YogaWorks, Culver City, California, postponed its initial public offering (IPO) on July 20, several media outlets reported. The news came 10 days after YogaWorks filed paperwork with the Securities and Exchange Commission to do an IPO.
The postponement was due to "market conditions," a spokesperson told multiple media outlets.
“We’re in an IPO market where investors are really price sensitive and don’t want to overpay,” Kathleen Smith of IPO advisory firm Renaissance Capital told The New York Post.

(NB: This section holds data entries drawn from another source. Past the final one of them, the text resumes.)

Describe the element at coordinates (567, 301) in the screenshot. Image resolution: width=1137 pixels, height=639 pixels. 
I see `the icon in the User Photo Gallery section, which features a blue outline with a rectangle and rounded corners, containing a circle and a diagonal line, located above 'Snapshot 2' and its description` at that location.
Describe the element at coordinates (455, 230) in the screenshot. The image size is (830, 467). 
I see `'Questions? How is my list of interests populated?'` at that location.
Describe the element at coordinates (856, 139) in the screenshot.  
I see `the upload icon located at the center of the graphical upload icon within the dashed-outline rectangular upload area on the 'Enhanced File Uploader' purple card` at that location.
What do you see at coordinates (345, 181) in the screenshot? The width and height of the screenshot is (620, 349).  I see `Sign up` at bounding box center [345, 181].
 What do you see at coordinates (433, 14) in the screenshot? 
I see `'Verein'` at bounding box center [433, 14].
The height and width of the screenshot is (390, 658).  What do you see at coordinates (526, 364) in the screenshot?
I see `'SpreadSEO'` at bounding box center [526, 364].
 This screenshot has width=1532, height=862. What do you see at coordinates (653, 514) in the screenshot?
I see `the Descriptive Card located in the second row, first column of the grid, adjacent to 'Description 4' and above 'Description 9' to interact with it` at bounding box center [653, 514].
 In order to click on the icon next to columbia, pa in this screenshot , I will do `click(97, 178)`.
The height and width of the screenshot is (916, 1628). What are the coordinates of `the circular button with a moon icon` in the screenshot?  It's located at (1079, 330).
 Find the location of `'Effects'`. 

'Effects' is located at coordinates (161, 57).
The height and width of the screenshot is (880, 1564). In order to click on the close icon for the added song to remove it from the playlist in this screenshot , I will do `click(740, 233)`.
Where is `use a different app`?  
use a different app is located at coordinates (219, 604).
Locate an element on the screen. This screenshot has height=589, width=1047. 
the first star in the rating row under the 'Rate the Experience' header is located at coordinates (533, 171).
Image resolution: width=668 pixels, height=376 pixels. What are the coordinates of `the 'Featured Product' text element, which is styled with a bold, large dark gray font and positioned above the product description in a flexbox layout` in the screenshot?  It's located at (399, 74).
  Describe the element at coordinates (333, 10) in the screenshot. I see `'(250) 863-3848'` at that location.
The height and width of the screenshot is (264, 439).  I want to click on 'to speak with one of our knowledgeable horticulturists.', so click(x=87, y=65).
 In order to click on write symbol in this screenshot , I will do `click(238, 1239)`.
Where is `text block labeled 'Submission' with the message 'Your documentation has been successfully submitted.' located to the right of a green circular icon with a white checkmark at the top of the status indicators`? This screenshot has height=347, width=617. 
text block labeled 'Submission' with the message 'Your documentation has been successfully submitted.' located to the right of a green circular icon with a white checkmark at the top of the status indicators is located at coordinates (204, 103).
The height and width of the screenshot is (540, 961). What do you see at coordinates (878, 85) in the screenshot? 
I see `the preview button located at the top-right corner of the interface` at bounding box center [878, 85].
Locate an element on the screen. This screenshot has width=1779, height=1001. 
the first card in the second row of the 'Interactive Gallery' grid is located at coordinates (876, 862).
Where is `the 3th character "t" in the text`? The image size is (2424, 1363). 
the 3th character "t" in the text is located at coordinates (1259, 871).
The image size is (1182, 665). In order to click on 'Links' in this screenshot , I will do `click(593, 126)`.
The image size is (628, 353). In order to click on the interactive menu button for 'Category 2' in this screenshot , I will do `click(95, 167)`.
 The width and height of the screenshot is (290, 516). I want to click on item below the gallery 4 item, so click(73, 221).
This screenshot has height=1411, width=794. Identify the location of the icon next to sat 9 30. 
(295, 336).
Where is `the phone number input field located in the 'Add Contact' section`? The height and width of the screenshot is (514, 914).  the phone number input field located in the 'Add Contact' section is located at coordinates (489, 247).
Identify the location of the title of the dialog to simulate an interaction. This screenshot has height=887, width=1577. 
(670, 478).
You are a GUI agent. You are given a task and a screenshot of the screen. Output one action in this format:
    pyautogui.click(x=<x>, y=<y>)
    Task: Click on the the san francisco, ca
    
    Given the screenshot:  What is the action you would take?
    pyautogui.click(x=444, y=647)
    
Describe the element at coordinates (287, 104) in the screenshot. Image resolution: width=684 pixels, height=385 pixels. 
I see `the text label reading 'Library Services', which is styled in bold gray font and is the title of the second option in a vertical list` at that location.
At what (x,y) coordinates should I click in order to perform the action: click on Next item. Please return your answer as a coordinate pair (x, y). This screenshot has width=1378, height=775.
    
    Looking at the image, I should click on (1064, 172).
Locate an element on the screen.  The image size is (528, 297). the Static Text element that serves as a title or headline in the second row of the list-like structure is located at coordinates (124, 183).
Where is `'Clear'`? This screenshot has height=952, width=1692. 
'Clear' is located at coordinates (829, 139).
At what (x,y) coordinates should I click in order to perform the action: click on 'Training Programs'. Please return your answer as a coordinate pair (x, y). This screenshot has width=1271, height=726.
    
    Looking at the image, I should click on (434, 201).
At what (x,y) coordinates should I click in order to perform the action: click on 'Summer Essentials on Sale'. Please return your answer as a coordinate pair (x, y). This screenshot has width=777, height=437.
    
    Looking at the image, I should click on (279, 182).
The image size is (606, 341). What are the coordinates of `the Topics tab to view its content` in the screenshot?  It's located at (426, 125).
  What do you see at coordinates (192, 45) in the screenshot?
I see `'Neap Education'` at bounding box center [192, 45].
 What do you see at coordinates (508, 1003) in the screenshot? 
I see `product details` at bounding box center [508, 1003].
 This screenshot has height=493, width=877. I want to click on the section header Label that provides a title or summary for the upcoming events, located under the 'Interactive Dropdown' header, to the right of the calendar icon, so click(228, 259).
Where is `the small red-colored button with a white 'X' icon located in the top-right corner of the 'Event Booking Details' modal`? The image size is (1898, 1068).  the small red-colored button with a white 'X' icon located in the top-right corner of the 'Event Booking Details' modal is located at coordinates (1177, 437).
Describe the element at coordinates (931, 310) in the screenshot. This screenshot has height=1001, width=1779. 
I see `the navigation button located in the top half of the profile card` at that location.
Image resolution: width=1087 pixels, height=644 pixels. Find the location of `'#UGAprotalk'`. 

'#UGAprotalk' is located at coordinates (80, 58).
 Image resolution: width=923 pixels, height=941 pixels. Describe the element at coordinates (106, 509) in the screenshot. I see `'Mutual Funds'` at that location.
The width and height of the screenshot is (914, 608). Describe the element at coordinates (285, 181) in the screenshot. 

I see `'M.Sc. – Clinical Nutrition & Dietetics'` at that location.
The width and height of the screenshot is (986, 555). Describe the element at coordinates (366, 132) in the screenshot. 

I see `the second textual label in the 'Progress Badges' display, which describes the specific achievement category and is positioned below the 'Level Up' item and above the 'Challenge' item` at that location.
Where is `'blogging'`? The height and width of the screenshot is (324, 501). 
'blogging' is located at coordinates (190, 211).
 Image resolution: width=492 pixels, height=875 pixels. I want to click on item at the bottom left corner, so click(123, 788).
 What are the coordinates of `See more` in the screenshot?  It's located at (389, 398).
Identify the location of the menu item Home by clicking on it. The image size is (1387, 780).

When YogaWorks announced its intention to go public on July 10, it said it intended to generate $65 million by offering 5 million shares at a price range of $12 to $14, according to its IPO filing. This would have put YogaWorks' fully diluted market value at approximately $187 million, NASDAQ reported, with insiders indicating a purchasing interest of up to $10 million or 15 percent of the IPO shares.
Its 2016 revenue was $55.1 million, according to its IPO filing.
Private equity firm Great Hill Equity Partners V LP has a 99.9 percent controlling stake in YogaWorks, which it purchased in 2014 for $45.6 million.
Founded in 1987, YogaWorks now has 50 company-owned studios in Baltimore; Boston; Los Angeles; New York; Orange County, California; San Francisco and Washington, DC.. It also has an Internet-based digital media service, MyYogaWorks.com, which is a subscription-based online library of yoga class videos, and it has its YogaWorks teacher training program.